1. L’effritement de l’emploi à vie et du système à l’ancienneté
Le modèle historique reposait sur l’embauche massive de jeunes diplômés (shinsotsu saiyō) formés en interne et conservés jusqu’à la retraite. La rareté de la main-d’œuvre a brisé ce schéma rigide :
- Essor du recrutement par compétences (Job-gata koyō) : Pour attirer des profils directement opérationnels (notamment dans les nouvelles technologies), les entreprises abandonnent le recrutement indifférencié au profit de fiches de poste précises définissant les compétences et les objectifs.
- Valorisation des recrutements à mi-carrière (Chūtō saiyō) : Le changement d’entreprise n’est plus stigmatisé. La mobilité professionnelle s’est fortement accrue chez les jeunes générations, contraignant les grands groupes à proposer des salaires d’embauche compétitifs plutôt que de miser uniquement sur la promesse d’une sécurité à long terme.
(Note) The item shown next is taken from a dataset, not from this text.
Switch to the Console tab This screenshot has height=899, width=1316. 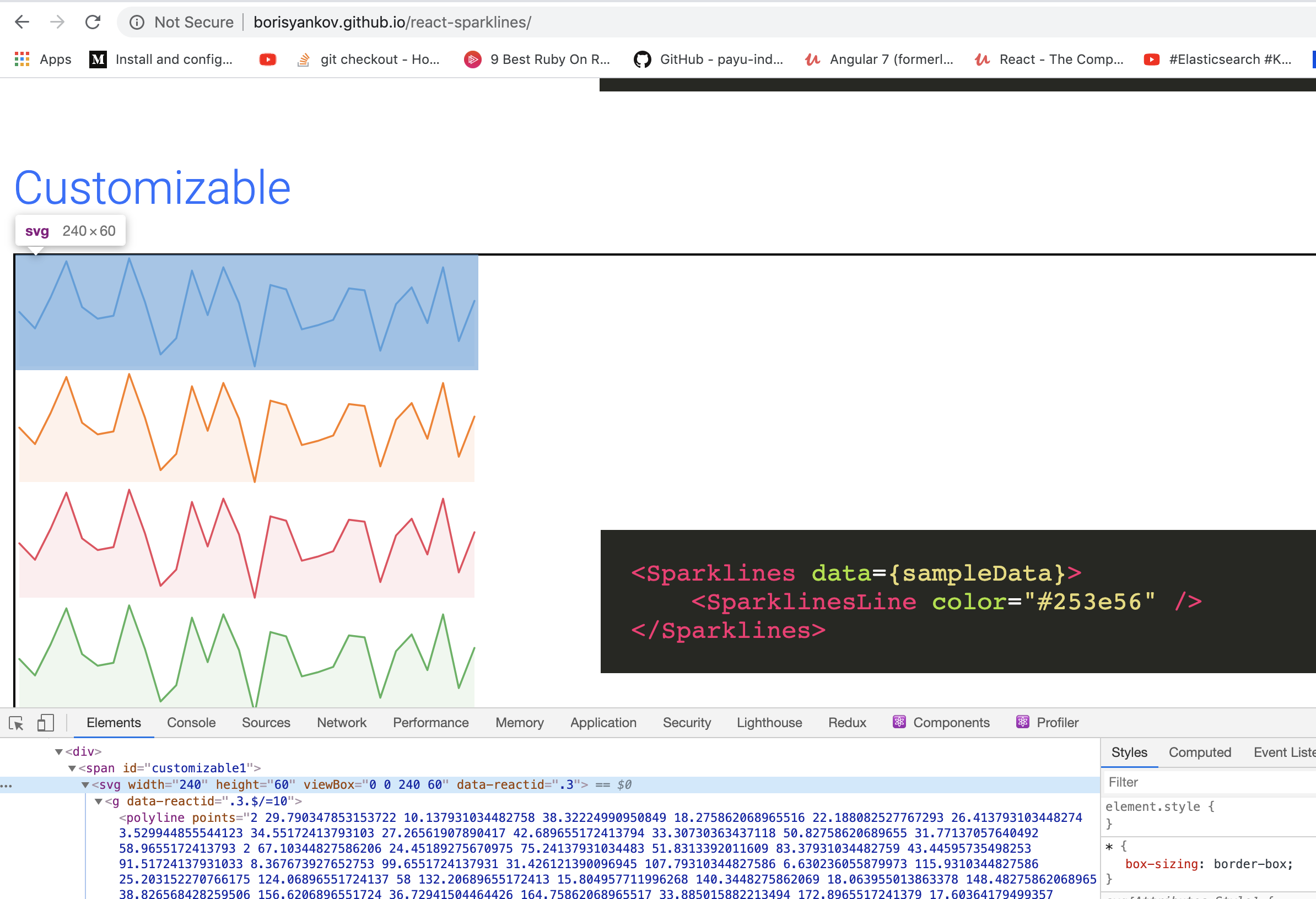click(x=191, y=723)
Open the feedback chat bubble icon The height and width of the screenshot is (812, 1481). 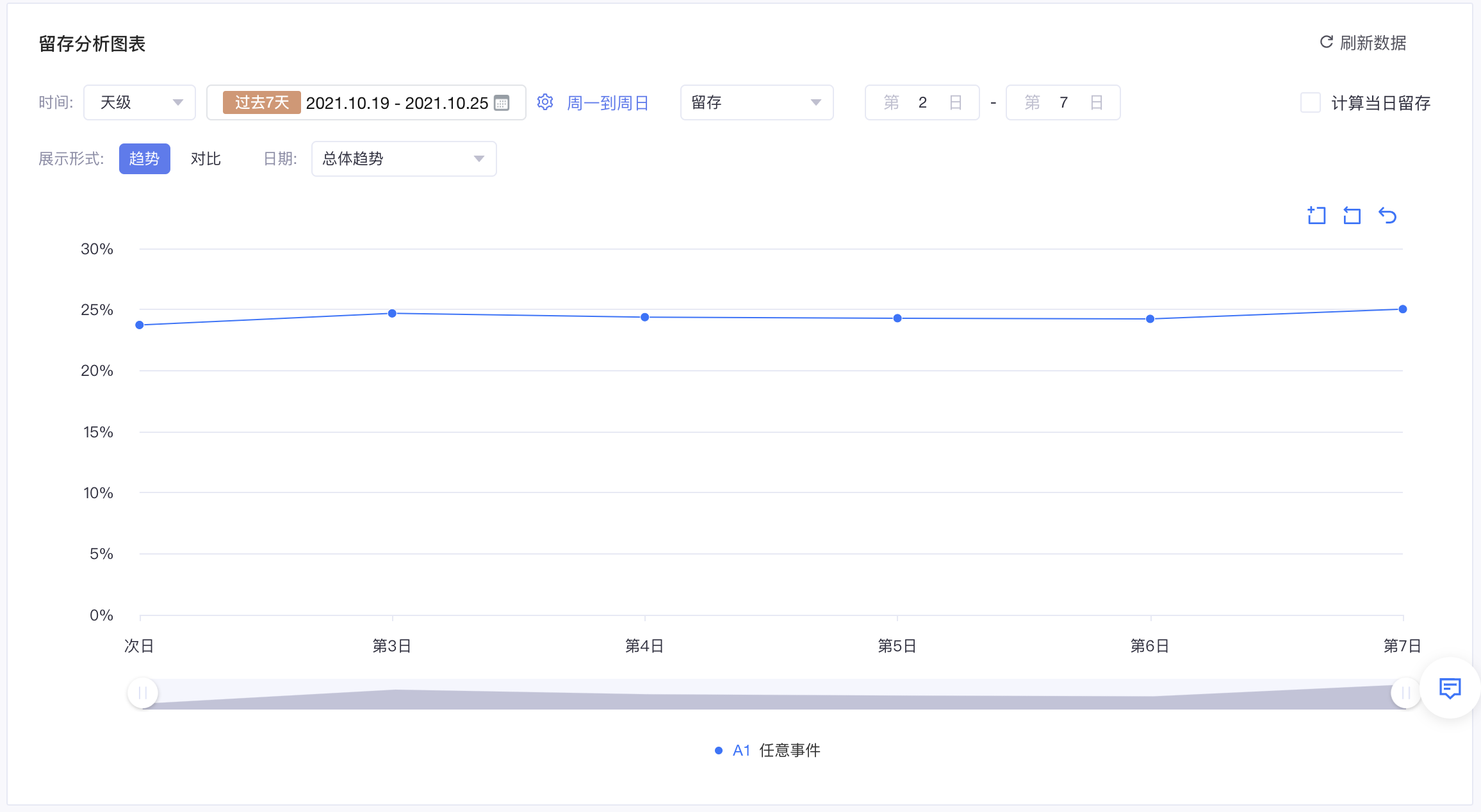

- Pondération de la méritocratie : La progression salariale automatique liée à l’âge devient insoutenable pour des structures dont une part grandissante des effectifs dépasse 50 ans. L’évaluation à la performance remplace progressivement la grille d’ancienneté.
2. La fin du « présentéisme » et l’encadrement des heures supplémentaires
Historiquement perçues comme une preuve de dévouement, les heures à rallonge faisaient peser un risque majeur de surmortalité par le travail (karōshi). Le gouvernement a engagé un tournant normatif avec la loi sur la réforme du style de travail (Hatarakikata Kaikaku) :
- Plafond légal strict : Les heures supplémentaires sont désormais plafonnées par la loi (généralement 45 heures par mois et 360 heures par an, avec des limites d’urgence strictement contrôlées), sous peine de sanctions pénales pour les dirigeants.
- Obligation de prise de congés : Les entreprises doivent veiller juridiquement à ce que chaque salarié prenne au moins 5 jours de congés payés par an, une mesure destinée à briser le frein psychologique lié à la prise de repos.
- Inversion des valeurs managériales : Dans de nombreuses firmes, faire des heures supplémentaires est désormais interprété comme un manque d’efficacité opérationnelle ou une mauvaise gestion du temps, et non plus comme une marque de loyauté.
3. Flexibilisation et ouverture à de nouveaux viviers de talents
Pour combler le déficit de travailleurs, les entreprises assouplissent leurs règles internes et diversifient leur recrutement :
Main-d’œuvre étrangère : Recours croissant aux statuts de travailleurs qualifiés (Tokutei Ginou) pour soutenir les secteurs sous forte tension (logistique, restauration, soins aux personnes âgées, BTP)
Autorisation du cumul d’activités (Fukugyō) : Autrefois strictement interdit par la majorité des règlements intérieurs, le travail secondaire est désormais encouragé par le ministère du Travail. Il permet aux salariés de développer de nouvelles compétences et de compléter leurs revenus.
Recours aux technologies et au travail à distance : La digitalisation des processus et la pérennisation du télétravail partagé limitent les temps de transport éprouvants et facilitent le maintien en poste des employés ayant des charges familiales.
Inclusion accrue des femmes, des seniors et des étrangers :
Femmes : Progression des congés paternité chez les hommes et soutien accru aux carrières féminines post-maternité.
Seniors : Élévation progressive de l’âge effectif de départ et contrats de réembauche après 60-65 ans.